The disciples said to Jesus, “Now You are talking plainly, and not in any figure of speech. Now we realize that You know everything and that You do not need to have anyone question You. Because of this we believe that You came from God.” (John 16:29-30)
This reminded me of the reaction of so many people who have heard Father Jonathan Meyer, an Indiana priest, one of fifty commissioned with preaching on Eucharistic Revival themes of Presence, Communion, and Sacrifice.
Why Do You Go to Mass?
Earlier this year, Father Jonathan Meyer spent 33 minutes explaining the Eucharist as a sacrifice. This talk went viral on YouTube, drawing more than half a million views, and is still growing.

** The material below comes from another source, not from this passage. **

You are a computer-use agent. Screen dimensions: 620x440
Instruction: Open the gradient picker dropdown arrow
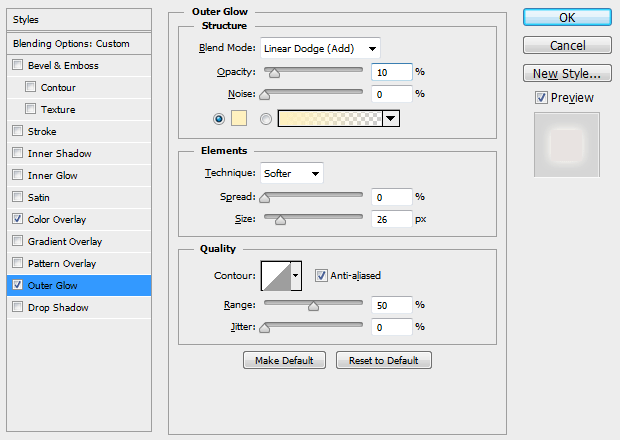(390, 118)
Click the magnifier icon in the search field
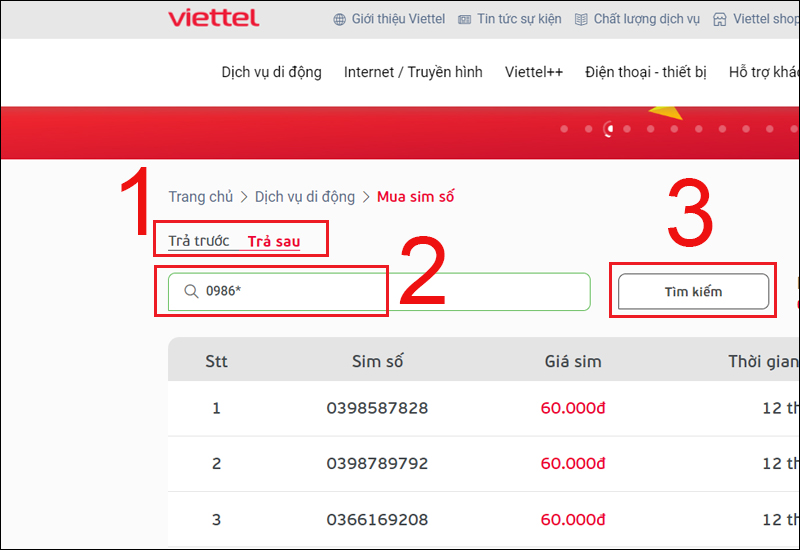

He claims that 90% of Catholics do not fully grasp why they go to Mass.
He says plainly that people offer a variety of reasons they go to Mass: to hear the scriptures, for the music, for the homilies, for the community, and to receive the Body and Blood of the Lord. All those are great and fruits of a well-celebrated Mass. But there is something more on offer at every Mass.
Eucharist as Sacrifice
He explains: “I go to Mass to go to the Passion, Death, and Resurrection of Jesus, to go to Calvary, to go to my salvation. It is the Death and Resurrection of the Lord, and I have the ability to unite myself to it.”
“I think there is a great love of Jesus in the Blessed Sacrament,” he says, “But is completely detached from the true understanding of His presence being given to us so we could enter into the Representation of Calvary.”
This is the reason at every Mass that we hear the priest say at the Offertory, “Pray, brothers, and sisters, that my sacrifice and yours may be acceptable to God, the Father Almighty.”
It is the reason that Saint John Vianney, the Cure of Ars, said, “If we truly understood the Mass, we would die of joy.”
The Representation of Calvary
So, at Mass, we are not looking back to an event 2000 years ago, we are truly present at the Representation of Calvary, and all our joys, sufferings, woundedness, and struggles we unite to the sacrifice of the Lamb of God, who offers them to the Father. Amen.